People all across the world have their own views on the age of consent and what it should be. This something we need to be more aware of considering how much more is coming out on a day-to-day basis about prominent figures and taking advantage of children. As a matter of fact, back in 2013 barrister, Barbara Hewson was criticized over her ‘want’ for the age of consent to be lowered to a mere 13 years of age. 

She in an article for Spiked said that it was time to ‘end the persecution of old men’ can you believe that? As if that wasn’t enough she also called for the end of anonymity for those who file ‘complainants’ and believes there should be a much more strict statute of limitations for cases as a whole. These remarks according to The BBC came just after a number of high-profile arrests over offenses of this nature.

The BBC reported as follows on this topic back in 2013 when it was brought to people’s attention:

The NSPCC called her views “outdated and simply ill-informed” and said to hear them “from a highly experienced barrister simply beggars belief”.

Her remarks come after a number of high-profile arrests over allegations of historical sexual offenses in the wake of the Jimmy Savile scandal.

Among those to have been convicted is former BBC broadcaster Stuart Hall, who admitted 14 charges of indecently assaulting girls, including one aged nine, between 1967 and 1985.

Ms. Hewson described Hall’s crimes as “low-level misdemeanors” which “ordinarily… would not be prosecuted”.

“What we have here is the manipulation of the British criminal justice system to produce scapegoats on demand. It is a grotesque spectacle,” she said.
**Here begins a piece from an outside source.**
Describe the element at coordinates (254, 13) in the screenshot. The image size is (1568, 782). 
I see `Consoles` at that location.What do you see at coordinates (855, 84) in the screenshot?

“It’s time to end this prurient charade, which has nothing to do with justice or the public interest.”

She argues for an end to complainant anonymity, a strict statute of limitations to prevent prosecutions after a substantial amount of time has passed and a reduction in the age of consent to 13.

She said that “touching a 17-year-old’s breast, kissing a 13-year-old, or putting one’s hand up a 16-year-old’s skirt” are not crimes comparable to gang rapes and murders and “anyone suggesting otherwise has lost touch with reality”.
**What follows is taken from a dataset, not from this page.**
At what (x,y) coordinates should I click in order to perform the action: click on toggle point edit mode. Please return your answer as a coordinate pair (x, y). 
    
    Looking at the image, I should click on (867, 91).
The NSPCC described crimes such as Hall’s as “incredibly serious” and said that “to minimize and trivialize the impact of these offenses for victims in this way is all but denying that they have in fact suffered abuse at all.

“Any suggestion of lowering the age of consent could put more young people at risk from those who prey on vulnerable young people.”

It also argued that complainant anonymity should be maintained and that historical prosecutions should be allowed as “many who are abused are bullied, blackmailed and shamed into staying silent, often well into adulthood”.

Since her saying this, others have also said similar things and it’s honestly sickening. We need to be aware of this just as much as we are aware of people who are convicted of doing dirty things to kids. Those who call for ages to be lowered in this sense are dangerous because, in the event that they get their way, they are putting so many more children at risk in much bigger ways than they could ever fathom.